Burroughs's reputation and mythology—not just as writer, but as traveler, drug-user, artist, shaman, muse and friend to many of the Beats—precedes him. I came to his book collection having read some of his work, but by no means comprehensively, nor was I particularly well-informed about the details of his life. Perhaps precisely because of all myth and hearsay, I thought it might be useful to arrive a little under-informed so as to be able to take the books at face value, and to let the books themselves serve as the medium through which I'd come to understand more about Burroughs's life and work.

There were about fifty boxes of books in addition to five or six bookshelves. Some were free-standing cases with glass doors that had been kept more or less in the order Burroughs had lived with them. In the cases, books shared space with various small figurines, relics and gifts. Surprises lurked behind many book covers. Burroughs was, famously, a gun enthusiast, and a blue clothbound copy of L'Interprétations de Moliere had a carved-out cavity for a small handgun. In a paperback medical thriller called Nerve with a blazing green skull on the cover, I followed a hole all the way through the book until I arrived at the bullet.

His books also reflected a profound interest in animals and wildlife. (I was told by one of his friends that he loved animals, and never hunted—besides the occasional book he might have aimed a gun at, he only shot at targets). He loved cats, and at one point lived with around twenty of them: eight indoors, and twelve outdoors. Many friends gave him books about cats, evident from the inscriptions inside many of the books. References to cats come up in unrelated books as well. In a paperback called "Smack!" with a deadly-looking needle and heroin packet resting on top of an American flag, a cheerful inscription read "Dear William, Thanks for letting me cat-sit!"

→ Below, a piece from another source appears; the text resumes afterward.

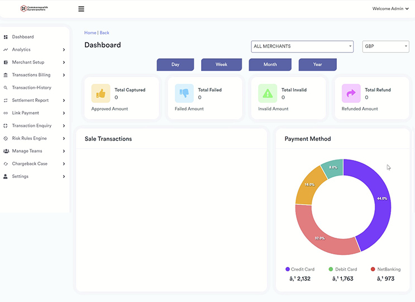This screenshot has width=415, height=302.
Task: Switch to the Month tab
Action: coord(270,64)
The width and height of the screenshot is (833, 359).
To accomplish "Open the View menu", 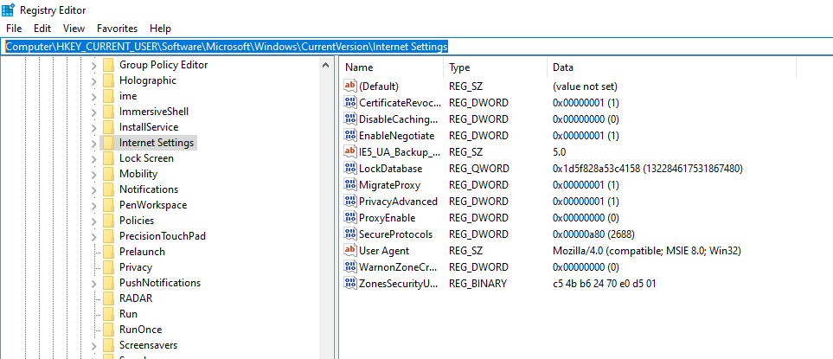I will coord(74,29).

It was often psychically exhausting to spend time with William Burroughs's books. He clearly had a curiosity about, and high tolerance for, the darker and more extreme forms of human behavior. I came to dread one bookshelf in particular, where the subjects jumped in manic fashion from charming picture books about cats to books about torture and physical interrogation techniques, witchcraft, and strangulation. Burroughs seemed to have a fortitude of spirit that allowed him to delve deeply into subjects like this, whereas spending time with even one of those books could me feeling anxious and nauseated. I looked at a book on shark attacks with pictures so graphic that it gave me nightmares. Some of these books felt like research that fed the stuff of his writing and his imagination. But he clearly read a great deal purely for pleasure too, as evidenced by the enormous number of medical thriller paperbacks in his collection. Burroughs often wrote in his books, but these cheap paperbacks had more marginalia than any other type of book. Long screeds in Burroughs's hand on the implausibility of the plotlines or characters often started the instant after the last published sentence, and continued on for all the remaining end pages (one critique began "Too many outrageous improbables: Reggie would never have $, junk and coke in # stashed under his own name"). His opinions were straight to the point and vividly in his voice. On the cover of a book called How We Die, Burroughs wrote between the lines of the title "Include me out of your we." There were also short, cryptic, and often beautiful phrases such as the one written on the title page of a paperback called Psychward: "We were the first that burst into that silent sea." In a thriller called Lost Souls, Burroughs has written "The tide is coming in from Hiroshima you dumb earth hicks. Sauve qui peut."

Kansas Cut-Up, the title I finally chose for my series, is obviously meant to reference Burroughs's cut-up technique for writing, where the use of pre-existing texts, combinatory processes and the embracing of chance are hallmark properties, as they are for "Sorted Books" pieces as well. Being "cut up" also indicates a state of distress about something; a "cut up" is also a term for a mischievous, unruly, funny person. My week with William Burroughs's books made it clear that among so many things that he was, that he was all that too.